(Beginning of PASSAGE TO READ)

Fortunately, we’ve pretty much mastered spammers. By “we” I mean people who-do-that-for-a-living. Your JoeDog tossed its hands in the air and gave up. We moved our mail to Google and our comments to Disqus. Hulk smash! Spam gone! Of course, so are the comments. Are you guys that afraid of change?

Trolls are many things — “assholes” comes to mind — but they’re not spam. They first appear as legitimate human beings. As their posting frequency increases, they become more vocal, push more emotional buttons, become increasingly anti-social until finally no one can stand them and a moderator is forced to yield his Hammer of Ban and eliminate them from the forum.

Thanks to the efforts of this team, it may soon be possible to filter trolls much like you would email or link spam: with TrollAssassin (copyright!!)

(End of PASSAGE TO READ)
(Beginning of SOURCE MATERIAL)

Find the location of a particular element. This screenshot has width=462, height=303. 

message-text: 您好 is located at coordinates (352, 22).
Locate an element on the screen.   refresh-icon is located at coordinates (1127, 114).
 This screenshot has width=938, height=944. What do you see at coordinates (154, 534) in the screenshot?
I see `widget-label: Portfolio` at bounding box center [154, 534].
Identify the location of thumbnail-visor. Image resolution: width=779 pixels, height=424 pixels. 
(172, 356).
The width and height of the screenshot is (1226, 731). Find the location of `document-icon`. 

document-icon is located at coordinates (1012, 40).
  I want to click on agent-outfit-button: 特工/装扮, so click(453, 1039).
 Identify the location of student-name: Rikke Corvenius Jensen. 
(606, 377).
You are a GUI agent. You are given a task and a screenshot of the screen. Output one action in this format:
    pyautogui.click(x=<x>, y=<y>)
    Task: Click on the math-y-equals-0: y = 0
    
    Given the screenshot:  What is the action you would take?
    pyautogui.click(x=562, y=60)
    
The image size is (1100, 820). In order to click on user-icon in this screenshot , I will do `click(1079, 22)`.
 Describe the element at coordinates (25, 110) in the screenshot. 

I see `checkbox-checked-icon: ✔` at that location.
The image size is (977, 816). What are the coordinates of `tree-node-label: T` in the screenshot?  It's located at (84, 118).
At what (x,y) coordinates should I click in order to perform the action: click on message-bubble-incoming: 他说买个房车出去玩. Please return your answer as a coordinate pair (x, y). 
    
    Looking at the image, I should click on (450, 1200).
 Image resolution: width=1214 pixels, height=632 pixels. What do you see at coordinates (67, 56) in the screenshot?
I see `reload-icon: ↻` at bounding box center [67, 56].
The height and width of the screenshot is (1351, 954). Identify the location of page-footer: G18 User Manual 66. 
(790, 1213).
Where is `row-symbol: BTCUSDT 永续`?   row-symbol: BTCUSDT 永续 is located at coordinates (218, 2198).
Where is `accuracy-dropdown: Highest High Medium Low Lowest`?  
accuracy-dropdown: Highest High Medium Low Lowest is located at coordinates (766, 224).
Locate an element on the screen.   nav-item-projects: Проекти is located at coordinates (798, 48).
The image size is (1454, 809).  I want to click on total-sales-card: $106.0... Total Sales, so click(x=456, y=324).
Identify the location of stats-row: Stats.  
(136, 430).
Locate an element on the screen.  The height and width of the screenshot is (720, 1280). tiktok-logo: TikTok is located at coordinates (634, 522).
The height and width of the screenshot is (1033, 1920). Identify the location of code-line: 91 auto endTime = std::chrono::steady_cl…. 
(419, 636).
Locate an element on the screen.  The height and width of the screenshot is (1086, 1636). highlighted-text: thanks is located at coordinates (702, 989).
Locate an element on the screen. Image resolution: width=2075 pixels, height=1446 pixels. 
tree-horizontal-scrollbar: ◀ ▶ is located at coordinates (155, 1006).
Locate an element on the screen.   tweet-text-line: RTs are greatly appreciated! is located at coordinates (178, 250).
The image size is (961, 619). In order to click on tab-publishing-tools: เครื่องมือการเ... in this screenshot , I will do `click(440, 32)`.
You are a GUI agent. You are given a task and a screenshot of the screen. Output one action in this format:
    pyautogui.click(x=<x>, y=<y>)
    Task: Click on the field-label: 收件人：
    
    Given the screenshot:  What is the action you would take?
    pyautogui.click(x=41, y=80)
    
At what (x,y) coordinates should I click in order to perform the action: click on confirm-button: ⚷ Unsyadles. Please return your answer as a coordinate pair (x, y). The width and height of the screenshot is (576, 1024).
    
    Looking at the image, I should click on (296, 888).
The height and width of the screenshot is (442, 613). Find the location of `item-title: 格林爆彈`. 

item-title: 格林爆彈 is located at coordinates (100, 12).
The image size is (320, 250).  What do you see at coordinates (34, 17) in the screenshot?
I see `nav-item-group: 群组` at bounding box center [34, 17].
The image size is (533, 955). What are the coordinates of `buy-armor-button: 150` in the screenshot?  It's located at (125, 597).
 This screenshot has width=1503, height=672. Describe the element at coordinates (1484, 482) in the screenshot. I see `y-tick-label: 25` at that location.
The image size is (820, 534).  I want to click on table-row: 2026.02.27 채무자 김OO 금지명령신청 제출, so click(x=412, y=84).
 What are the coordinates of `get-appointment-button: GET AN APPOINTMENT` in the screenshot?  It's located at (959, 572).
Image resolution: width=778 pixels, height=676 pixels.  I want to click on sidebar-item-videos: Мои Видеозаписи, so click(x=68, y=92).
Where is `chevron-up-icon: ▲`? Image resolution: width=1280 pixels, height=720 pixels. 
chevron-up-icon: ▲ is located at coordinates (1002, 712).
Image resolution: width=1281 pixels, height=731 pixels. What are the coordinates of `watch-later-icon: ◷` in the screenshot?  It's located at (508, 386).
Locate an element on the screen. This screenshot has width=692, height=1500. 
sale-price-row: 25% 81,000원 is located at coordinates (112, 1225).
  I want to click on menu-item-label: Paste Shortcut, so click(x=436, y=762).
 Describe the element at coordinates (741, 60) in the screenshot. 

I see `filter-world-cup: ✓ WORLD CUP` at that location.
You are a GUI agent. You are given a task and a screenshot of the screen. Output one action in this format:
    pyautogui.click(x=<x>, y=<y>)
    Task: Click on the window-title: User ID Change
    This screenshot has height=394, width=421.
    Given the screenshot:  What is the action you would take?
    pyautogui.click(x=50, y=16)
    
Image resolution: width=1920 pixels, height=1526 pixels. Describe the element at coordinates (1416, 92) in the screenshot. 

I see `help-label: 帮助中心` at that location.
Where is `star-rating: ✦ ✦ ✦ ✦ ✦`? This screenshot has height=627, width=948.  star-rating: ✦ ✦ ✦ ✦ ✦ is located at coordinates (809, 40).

(End of SOURCE MATERIAL)

PROBLEM 1
In the passage on spam and trolls, where did JoeDog move its comments?
PROBLEM 2
According to the passage on spam and trolls, what three things do trolls do as their posting frequency increases?
PROBLEM 3
Repeat the section of the passage on spam and trolls that starts with "Fortunately, we’ve pretty" and ends with "afraid of change?".

EXPECTED ANSWER 1
To Disqus.

EXPECTED ANSWER 2
- They become more vocal.
- They push more emotional buttons.
- They become increasingly anti-social.

EXPECTED ANSWER 3
Fortunately, we’ve pretty much mastered spammers. By “we” I mean people who-do-that-for-a-living. Your JoeDog tossed its hands in the air and gave up. We moved our mail to Google and our comments to Disqus. Hulk smash! Spam gone! Of course, so are the comments. Are you guys that afraid of change?